Without more information about the document or data you are referring to, I am able to provide general information about the race categories and the identification of cities in the 1950 Census data.
The 1950 Census form includes the following response options for the RACE variable: “White, Negro, American Indian, Japanese, Chinese, Filipino, Other race”. IPUMS harmonizes and labels these categories as “White, Black/African American, American Indian or Alaska Native, Chinese, Japanese, Other Asian or Pacific Islander, Other race, nec”.
In the 1950 census microdata (available via IPUMS USA), not all cities are identified. Documentation in the comparability section of the CITY variable states that in the 1950 Census, “the city of residence is given for households located in central cities of metropolitan areas only if the metropolitan central city and the remainder of the metropolitan area each had a population of 100,000+ (a total minimum of 200,000+) in 1980. In the 1940 and 1950 samples, a city can only be identified if it was the central city of a metropolitan area. Some metropolitan areas had more than one central city.”

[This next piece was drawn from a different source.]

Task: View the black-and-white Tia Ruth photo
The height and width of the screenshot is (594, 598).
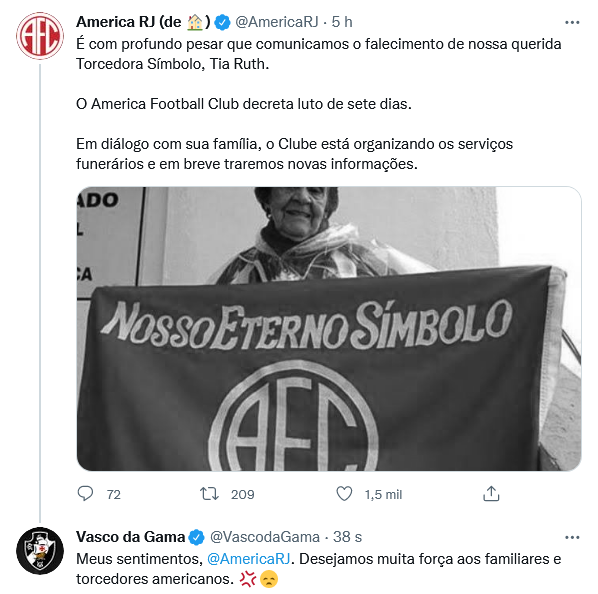Action: (329, 329)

For cities that are identified in the data, all race categories should be available. I took a quick look at the 1950 Census data and see that in many cities, especially smaller ones, there were no respondents in the American Indian/Alaska Native, Chinese, Japanese, Other Asian/Pacific Islander, or Other race categories. Those categories were response options, but were not selected by any of the respondents in that particular sample (I looked at the 1950 1% sample from IPUMS USA). Using full-count data, such as those available for the 1940 Census (and which will be available for the 1950 Census in the future), I suspect you would see respondents of all races represented in a greater share of cities.
The summary file data available from IPUMS NHGIS typically provides greater geographic detail than the microdata in any given sample. However, NHGIS does not provide place-level (city) data tables for years before 1970.